▶ [Task to carry out]: Return every row below that contains the word "Choose", copying each one unchanged.

▶ [Records for the exercise]:
____

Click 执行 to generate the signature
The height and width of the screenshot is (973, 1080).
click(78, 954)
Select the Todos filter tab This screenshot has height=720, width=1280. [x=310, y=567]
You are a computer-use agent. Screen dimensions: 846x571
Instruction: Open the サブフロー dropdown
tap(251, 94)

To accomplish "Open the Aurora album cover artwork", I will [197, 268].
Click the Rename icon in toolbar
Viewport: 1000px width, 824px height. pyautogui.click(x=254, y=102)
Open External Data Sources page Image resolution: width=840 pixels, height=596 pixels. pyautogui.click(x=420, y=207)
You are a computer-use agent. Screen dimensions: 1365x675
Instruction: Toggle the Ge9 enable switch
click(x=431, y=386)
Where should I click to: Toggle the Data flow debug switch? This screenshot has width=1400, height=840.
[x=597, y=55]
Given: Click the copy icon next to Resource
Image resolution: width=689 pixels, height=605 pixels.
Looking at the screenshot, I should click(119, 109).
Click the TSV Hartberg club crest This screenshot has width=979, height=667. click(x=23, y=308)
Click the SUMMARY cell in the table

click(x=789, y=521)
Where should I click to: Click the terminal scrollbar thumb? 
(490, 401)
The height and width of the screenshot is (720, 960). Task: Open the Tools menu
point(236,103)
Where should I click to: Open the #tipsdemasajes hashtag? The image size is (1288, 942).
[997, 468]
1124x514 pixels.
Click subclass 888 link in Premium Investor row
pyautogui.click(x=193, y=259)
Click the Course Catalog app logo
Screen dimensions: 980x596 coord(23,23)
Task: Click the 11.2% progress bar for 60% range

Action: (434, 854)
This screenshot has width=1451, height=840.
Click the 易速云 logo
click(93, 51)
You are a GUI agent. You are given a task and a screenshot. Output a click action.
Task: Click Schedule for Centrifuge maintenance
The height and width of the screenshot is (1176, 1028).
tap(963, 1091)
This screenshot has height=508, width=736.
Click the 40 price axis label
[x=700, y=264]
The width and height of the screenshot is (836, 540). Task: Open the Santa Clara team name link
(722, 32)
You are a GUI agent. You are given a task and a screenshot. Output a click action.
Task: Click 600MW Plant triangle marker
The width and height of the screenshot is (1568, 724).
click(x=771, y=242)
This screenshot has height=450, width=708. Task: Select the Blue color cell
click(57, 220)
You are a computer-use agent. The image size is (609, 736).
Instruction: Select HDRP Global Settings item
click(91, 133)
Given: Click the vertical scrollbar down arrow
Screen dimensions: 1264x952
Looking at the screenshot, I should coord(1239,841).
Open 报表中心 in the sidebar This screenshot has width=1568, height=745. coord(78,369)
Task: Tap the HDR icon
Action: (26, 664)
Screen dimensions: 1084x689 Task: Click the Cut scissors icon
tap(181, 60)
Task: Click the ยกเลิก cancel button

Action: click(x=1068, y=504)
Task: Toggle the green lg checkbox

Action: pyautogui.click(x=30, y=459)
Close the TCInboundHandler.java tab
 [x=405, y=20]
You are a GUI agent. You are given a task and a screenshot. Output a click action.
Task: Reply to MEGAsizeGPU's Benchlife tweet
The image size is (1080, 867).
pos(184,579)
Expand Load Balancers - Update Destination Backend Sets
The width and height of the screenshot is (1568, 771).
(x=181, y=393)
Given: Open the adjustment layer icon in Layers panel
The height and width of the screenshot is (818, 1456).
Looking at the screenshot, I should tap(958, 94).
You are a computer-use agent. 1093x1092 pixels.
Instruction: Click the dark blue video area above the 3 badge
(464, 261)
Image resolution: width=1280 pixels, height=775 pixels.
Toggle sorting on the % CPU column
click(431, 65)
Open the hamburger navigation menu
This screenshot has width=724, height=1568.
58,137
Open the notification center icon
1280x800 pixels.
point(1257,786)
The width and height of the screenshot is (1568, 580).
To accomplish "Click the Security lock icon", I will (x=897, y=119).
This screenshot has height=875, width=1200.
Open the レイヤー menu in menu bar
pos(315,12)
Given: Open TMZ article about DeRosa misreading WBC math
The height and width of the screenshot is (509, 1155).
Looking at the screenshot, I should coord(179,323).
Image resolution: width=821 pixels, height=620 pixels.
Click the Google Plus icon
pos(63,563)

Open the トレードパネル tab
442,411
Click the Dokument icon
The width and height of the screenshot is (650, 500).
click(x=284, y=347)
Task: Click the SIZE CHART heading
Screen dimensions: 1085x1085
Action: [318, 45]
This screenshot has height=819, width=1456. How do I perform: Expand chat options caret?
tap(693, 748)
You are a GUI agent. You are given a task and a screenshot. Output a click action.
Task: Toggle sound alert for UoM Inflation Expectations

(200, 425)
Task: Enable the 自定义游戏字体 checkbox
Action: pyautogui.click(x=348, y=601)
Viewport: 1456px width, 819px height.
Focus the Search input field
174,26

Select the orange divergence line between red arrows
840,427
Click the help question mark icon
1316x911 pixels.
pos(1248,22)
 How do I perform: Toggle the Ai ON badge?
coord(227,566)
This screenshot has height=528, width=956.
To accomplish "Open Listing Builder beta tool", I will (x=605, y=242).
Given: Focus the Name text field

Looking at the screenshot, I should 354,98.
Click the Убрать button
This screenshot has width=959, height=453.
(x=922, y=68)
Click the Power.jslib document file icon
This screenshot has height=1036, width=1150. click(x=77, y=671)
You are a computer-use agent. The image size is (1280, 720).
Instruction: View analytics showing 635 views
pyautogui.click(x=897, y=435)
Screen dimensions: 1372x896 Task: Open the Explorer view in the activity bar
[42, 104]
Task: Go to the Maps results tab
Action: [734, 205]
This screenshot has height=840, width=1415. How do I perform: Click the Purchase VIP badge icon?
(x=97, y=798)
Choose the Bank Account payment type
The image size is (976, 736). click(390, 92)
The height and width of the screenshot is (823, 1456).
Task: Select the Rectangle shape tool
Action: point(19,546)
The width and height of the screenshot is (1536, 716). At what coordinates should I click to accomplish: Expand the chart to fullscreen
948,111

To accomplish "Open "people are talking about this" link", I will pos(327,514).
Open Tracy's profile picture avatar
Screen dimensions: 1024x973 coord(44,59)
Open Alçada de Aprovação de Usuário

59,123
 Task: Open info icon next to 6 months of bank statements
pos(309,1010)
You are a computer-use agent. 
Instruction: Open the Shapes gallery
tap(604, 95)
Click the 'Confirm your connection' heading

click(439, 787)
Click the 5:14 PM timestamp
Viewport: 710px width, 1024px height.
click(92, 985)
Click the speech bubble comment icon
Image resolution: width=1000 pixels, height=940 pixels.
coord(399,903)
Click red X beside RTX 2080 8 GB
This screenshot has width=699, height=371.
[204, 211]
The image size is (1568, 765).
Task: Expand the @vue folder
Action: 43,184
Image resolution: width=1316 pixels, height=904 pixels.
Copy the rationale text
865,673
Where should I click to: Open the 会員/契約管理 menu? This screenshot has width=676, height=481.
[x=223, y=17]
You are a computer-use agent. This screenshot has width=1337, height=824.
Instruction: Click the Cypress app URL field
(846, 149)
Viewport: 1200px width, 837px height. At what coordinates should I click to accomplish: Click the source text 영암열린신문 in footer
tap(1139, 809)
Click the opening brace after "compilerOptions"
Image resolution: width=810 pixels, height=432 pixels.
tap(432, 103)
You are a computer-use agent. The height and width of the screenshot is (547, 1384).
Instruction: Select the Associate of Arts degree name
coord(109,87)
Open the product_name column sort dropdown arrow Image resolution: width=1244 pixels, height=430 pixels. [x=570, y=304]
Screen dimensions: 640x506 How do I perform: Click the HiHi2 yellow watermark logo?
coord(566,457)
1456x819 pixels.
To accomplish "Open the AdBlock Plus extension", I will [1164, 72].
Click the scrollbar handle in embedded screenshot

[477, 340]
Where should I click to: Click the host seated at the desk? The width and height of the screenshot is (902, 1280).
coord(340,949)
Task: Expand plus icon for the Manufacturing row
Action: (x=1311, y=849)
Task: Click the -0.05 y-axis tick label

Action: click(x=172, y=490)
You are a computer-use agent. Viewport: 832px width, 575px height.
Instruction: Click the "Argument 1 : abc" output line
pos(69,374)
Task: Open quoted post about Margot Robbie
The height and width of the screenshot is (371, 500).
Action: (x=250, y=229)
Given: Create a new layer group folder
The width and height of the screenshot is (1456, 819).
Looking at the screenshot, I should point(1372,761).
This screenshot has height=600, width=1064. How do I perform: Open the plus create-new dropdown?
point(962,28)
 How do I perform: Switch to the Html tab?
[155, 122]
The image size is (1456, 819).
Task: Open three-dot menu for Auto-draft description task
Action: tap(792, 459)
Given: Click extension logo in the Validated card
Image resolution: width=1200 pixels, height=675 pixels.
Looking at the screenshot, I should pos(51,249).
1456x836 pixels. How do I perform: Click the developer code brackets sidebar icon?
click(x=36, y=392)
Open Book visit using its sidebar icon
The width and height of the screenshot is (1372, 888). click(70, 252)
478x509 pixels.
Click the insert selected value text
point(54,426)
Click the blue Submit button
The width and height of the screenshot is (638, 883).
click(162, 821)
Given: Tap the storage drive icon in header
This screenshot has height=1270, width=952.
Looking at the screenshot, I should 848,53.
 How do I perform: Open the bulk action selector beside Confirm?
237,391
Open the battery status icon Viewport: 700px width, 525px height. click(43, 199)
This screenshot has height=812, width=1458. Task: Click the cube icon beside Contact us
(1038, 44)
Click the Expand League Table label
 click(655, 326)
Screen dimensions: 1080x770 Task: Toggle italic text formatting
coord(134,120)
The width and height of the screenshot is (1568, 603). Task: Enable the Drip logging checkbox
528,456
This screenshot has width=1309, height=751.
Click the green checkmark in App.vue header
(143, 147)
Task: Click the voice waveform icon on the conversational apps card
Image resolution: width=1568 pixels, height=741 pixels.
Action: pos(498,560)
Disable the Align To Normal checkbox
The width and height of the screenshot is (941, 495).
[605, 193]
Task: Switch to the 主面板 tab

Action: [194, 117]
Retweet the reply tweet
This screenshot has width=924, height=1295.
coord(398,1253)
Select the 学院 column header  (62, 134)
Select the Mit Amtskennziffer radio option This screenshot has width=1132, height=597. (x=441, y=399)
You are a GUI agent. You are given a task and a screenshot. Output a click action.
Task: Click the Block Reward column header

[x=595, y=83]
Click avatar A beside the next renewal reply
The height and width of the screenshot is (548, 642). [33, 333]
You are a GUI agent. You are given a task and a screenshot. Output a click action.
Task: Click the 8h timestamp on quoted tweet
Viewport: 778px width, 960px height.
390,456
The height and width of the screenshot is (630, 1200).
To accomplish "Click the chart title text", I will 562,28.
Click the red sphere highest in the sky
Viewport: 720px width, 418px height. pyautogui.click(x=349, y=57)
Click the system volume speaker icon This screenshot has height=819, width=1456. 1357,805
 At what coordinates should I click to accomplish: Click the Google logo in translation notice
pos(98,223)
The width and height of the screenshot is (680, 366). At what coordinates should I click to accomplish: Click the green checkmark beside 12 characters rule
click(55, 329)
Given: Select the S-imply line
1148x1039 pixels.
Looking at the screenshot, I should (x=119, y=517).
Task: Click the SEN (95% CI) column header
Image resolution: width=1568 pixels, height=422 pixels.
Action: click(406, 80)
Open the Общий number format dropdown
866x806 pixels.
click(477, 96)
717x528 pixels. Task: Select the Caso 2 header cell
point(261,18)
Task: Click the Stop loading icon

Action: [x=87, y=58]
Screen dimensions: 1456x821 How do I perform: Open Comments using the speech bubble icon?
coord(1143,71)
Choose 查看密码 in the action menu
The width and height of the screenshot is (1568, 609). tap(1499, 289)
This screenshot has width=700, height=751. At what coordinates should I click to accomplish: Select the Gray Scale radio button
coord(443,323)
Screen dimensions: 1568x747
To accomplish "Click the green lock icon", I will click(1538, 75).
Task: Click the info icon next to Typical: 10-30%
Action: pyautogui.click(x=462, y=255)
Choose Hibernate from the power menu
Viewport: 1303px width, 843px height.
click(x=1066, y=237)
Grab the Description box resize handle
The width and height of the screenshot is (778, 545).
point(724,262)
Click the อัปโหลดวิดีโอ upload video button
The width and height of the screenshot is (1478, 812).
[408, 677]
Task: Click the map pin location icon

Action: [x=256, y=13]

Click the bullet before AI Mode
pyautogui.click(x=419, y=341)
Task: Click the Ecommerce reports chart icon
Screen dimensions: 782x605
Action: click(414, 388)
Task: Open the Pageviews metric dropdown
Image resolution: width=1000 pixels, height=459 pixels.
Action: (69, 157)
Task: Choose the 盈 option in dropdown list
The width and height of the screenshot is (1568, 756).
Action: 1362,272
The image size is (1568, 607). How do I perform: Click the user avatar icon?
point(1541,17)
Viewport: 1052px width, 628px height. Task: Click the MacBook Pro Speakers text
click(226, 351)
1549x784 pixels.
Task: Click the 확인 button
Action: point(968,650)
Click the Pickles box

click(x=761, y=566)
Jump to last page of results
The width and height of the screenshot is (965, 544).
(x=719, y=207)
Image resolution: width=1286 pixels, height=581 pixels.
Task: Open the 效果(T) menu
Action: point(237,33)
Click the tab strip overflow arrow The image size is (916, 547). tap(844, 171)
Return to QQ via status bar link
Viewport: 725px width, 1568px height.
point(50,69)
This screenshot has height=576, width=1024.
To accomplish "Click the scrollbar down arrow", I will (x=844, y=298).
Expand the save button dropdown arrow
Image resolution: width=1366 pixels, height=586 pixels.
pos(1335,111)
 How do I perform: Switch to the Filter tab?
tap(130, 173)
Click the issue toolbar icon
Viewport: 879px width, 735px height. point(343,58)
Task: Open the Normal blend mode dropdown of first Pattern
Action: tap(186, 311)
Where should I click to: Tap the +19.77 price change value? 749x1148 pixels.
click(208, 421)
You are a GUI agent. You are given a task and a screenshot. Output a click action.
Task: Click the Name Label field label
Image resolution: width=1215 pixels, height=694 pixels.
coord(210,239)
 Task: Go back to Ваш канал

____

▶ [The result]:
Choose the Bank Account payment type
Choose 查看密码 in the action menu
Choose Hibernate from the power menu
Task: Choose the 盈 option in dropdown list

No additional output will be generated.